En attendant toutefois, tant que la férule paternelle peut s'exercer, Ivory n'ose guère laisser libre-cours à ses mauvais sentiments, ce qui permet à la tendresse enfantine entre Heathcliff et Catherine de se muer à l'adolescence en amour et en projet de mariage.

Certes, dans le roman, seul Heathcliff nourrit ce rêve que Catherine déçoit en préférant s'unir à leur riche et séduisant voisin, Linton. Toutefois, le vent souffle aussi sur la brughiera et parfois si fort que, comme dans les moors, il en vient aussi à emporter hors de ce monde le père de Catherine avant la célébration des noces prévus par les scénaristes de l'adaptation.

Retrouvant le fil du roman, celle-ci voit ainsi Ivory, qui hérite de Cime Tempestose comme Hindley de Wuthering Heights, obtenir enfin l'occasion de tenir à sa merci le pauvre Heathcliff auquel il ne laisse d'autre alternative ou de quitter le domaine ou bien de devenir son serviteur. 

À l'image du Heathcliff des moors, quoique plus courageusement, le Heathcliff de la brughiera se résigne au second sort et aux humiliations qu'il lui promet – la plus terrible pour lui étant de devoir couper du bois sous la neige et les yeux de sa belle se tenant bien au chaud derrière la fenêtre sans venir accomplir sa part de la corvée au titre de « l'âme unique » qu'ils sont censés partager.

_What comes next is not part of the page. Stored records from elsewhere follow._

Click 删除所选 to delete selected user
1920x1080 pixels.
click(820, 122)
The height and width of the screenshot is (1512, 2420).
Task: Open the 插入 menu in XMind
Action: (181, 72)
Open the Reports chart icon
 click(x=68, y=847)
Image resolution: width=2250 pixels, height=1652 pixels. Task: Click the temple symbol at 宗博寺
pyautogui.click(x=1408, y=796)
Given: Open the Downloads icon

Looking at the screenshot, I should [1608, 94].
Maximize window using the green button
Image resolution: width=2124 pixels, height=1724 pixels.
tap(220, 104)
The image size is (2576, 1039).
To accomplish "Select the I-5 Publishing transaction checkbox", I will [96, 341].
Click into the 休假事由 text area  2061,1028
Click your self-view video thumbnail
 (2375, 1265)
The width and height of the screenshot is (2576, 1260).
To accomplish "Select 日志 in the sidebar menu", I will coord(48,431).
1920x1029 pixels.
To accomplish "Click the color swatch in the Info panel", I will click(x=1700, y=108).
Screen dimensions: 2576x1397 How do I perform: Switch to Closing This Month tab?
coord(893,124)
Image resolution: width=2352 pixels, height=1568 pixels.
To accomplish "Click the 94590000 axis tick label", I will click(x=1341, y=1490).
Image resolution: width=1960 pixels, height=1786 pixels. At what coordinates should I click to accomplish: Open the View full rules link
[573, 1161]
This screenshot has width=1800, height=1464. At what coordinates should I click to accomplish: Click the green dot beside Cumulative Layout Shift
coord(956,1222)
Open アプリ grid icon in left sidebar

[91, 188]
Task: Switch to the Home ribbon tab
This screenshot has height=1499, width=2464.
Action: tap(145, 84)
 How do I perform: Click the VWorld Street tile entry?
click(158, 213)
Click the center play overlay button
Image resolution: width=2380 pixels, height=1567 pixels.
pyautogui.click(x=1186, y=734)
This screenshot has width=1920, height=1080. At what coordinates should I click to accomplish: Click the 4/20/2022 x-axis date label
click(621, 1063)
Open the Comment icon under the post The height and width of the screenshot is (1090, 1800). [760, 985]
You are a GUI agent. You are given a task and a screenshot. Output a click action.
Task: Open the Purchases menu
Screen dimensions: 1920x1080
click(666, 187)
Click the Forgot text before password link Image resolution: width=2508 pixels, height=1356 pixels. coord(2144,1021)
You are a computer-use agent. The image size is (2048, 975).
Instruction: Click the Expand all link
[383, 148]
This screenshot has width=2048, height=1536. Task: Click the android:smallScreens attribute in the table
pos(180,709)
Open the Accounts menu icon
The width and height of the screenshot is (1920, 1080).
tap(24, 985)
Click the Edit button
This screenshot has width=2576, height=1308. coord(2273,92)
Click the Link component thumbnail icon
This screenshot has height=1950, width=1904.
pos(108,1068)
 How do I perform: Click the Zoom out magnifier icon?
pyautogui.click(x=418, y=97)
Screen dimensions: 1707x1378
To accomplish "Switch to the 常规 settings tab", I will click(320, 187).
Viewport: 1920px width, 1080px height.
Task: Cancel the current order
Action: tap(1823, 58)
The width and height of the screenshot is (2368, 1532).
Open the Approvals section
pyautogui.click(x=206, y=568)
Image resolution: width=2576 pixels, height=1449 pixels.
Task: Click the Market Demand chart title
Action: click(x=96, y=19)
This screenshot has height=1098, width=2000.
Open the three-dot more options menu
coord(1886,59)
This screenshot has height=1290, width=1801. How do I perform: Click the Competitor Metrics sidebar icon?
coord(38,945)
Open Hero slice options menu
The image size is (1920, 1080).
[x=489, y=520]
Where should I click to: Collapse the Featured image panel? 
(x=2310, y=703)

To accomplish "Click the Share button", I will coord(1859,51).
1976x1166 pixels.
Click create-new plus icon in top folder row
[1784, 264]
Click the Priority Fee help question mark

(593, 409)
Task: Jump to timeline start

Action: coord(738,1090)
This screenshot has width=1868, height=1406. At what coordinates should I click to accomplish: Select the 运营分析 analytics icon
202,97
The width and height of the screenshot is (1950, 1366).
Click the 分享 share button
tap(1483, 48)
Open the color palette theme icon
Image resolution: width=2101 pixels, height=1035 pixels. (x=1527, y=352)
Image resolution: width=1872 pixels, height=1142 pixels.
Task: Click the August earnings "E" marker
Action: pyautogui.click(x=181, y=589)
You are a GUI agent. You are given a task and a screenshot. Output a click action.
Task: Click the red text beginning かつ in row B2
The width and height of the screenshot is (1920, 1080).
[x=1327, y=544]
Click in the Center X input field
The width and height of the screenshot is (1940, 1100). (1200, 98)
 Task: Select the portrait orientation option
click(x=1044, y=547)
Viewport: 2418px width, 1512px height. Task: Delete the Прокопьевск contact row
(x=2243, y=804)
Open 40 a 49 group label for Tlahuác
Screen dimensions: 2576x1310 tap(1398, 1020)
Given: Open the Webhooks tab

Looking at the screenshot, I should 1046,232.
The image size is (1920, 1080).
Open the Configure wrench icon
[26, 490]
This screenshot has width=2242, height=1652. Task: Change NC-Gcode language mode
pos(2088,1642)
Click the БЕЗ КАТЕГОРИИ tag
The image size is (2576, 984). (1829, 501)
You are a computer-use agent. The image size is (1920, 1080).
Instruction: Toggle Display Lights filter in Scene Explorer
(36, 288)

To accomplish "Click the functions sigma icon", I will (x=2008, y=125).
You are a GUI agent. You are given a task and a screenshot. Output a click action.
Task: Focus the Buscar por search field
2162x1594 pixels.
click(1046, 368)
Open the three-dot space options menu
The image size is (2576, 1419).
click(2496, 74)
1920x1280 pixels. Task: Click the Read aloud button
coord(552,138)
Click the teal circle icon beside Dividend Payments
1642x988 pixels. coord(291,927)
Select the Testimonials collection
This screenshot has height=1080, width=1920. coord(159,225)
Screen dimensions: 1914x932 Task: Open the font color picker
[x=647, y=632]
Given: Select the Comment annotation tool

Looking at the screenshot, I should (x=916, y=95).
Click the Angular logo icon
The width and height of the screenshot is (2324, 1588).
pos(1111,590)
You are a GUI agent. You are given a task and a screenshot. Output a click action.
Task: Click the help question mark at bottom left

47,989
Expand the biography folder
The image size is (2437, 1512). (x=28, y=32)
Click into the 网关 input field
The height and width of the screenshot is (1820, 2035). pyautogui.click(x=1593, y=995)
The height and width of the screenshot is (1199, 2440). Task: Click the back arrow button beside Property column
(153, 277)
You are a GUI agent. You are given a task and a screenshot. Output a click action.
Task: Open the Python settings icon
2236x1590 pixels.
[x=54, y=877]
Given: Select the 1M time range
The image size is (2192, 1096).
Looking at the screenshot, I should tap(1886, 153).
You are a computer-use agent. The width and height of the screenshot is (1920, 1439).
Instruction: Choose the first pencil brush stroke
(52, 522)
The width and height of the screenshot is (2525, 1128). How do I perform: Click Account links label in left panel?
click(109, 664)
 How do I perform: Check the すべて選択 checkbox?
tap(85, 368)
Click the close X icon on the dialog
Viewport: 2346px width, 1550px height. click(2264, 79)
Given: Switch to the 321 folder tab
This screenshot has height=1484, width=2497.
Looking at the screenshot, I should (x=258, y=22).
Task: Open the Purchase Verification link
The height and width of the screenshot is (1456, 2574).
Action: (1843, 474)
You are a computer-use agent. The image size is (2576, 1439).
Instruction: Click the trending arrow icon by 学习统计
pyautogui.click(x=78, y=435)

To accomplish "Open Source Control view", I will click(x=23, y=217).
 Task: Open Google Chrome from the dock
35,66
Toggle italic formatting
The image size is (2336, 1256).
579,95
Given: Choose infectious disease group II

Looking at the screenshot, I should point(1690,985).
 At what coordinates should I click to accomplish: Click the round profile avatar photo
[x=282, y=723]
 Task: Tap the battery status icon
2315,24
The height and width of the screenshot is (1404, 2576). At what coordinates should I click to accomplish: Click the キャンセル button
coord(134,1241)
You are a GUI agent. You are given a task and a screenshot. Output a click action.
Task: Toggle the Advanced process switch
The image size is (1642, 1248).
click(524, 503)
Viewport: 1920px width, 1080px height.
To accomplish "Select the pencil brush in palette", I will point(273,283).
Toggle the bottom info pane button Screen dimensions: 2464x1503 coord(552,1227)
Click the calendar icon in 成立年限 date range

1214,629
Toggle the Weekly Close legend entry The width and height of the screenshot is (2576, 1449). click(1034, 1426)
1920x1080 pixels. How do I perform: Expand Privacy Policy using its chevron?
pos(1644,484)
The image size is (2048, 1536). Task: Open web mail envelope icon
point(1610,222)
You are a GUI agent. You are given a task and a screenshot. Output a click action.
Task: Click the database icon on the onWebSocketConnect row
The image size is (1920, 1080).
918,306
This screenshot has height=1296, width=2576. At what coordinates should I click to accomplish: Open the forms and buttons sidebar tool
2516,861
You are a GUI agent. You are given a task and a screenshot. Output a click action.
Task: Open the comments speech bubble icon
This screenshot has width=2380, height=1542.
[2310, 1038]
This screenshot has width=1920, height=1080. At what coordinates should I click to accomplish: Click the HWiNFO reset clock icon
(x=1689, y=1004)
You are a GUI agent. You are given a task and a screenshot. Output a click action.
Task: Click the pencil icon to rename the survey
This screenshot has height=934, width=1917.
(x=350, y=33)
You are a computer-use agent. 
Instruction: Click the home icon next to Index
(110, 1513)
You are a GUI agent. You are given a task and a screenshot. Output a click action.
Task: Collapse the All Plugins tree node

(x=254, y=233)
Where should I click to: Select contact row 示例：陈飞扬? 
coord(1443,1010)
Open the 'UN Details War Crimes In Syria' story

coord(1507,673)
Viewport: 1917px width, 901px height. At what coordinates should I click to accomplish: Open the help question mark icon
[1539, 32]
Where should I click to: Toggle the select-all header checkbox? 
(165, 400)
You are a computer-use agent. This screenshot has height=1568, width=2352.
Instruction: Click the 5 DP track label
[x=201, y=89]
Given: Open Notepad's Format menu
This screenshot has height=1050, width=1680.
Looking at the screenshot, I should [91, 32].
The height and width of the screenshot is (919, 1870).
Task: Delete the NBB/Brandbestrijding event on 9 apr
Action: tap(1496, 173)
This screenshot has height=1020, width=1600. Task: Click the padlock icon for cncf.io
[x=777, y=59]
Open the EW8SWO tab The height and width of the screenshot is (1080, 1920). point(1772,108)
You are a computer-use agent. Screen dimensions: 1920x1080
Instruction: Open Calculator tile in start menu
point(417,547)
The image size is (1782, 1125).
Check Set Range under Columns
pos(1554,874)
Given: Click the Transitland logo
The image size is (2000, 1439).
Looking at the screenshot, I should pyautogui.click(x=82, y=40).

Pire, pendant qu'il témoigne de son côté d'un sens du sacrifice digne d'un saint (il en a des auréoles sous ses bras de chemise), le Heathcliff de la brughiera va voir, comme le Heathcliff des moors, sa Catherine se laisser peu à peu charmer par le beau parti que constitue non loin Linton. 

Mais si dans l'une et l'autre œuvre cette situation décide Heathcliff à fuir loin de la lande, l'adaptation va s'écarter quelque peu à nouveau du roman comme le machiavélique Hivorey, enfin, Ivory, profite de ce coup de théâtre pour faire passer Heathcliff pour mort, mensonge cruel qui précipite la décision de Catherine d'épouser Linton – alors que dans le roman c'est de son propre chef qu'elle accepte la main de ce dernier. 

Enfin passons, comme sur le fait de voir Heathcliff, bel et bien vivant, s'apprêter en attendant à quitter l'Alaska, enfin, l'Angleterre, sur un navire où il s'est fait engager comme marin alors que le roman ne révèle rien de ses tribulations après sa fuite de Wuthering Heights. Ce qui compte, c'est qu'il fasse son retour en Norvège quelques années plus tard fortune faite– de façon mystérieuse comme dans le roman, ouf.

Fortune faite et changé, car Heathcliff revient à Wuthering Heights comme à Cime Tempestose décidé à se venger ! Toutefois, contrairement au Heathcliff des moors, on ne fait pas facilement d’un être aussi bon que le Heathcliff de la brughiera un méchant bien terrible. Il n’y aura guère que ceux qui l’entourent dans l’adaptation pour s’effrayer devant sa façon de couper du bois, non cette fois pour chauffer les pieds d'Ivory, mais passer ses nerfs – et encore pas tout le monde : Nelly, enfin, Helen ne cessera de raconter la suite des événements comme une longue plainte sur le destin... 

Voici le résumé partiel d'une adaptation qui aurait de quoi faire faire la moue aux admirateurs de Jane Eyre, enfin, des Hauts de Hurlevent. Pour ma part, je l'ai déjà mentionné, je l'ai suivie sans déplaisir, au contraire même, en raison de son soin et de son intensité.

Il n'en reste pas moins que l'on peut s'interroger sur l’intérêt de telles productions. La RAI a manifestement voulu s'assurer le succès auprès des amatrices de romance transalpines au détriment de l'esprit profond et perturbant des Hauts de Hurlevent, dépensant des millions pour une œuvre non de prestige mais de gala, à l'image, hélas, de la BBC depuis plusieurs années...

Fabrizio Costa : Cime Tempestose, RAI, 2004.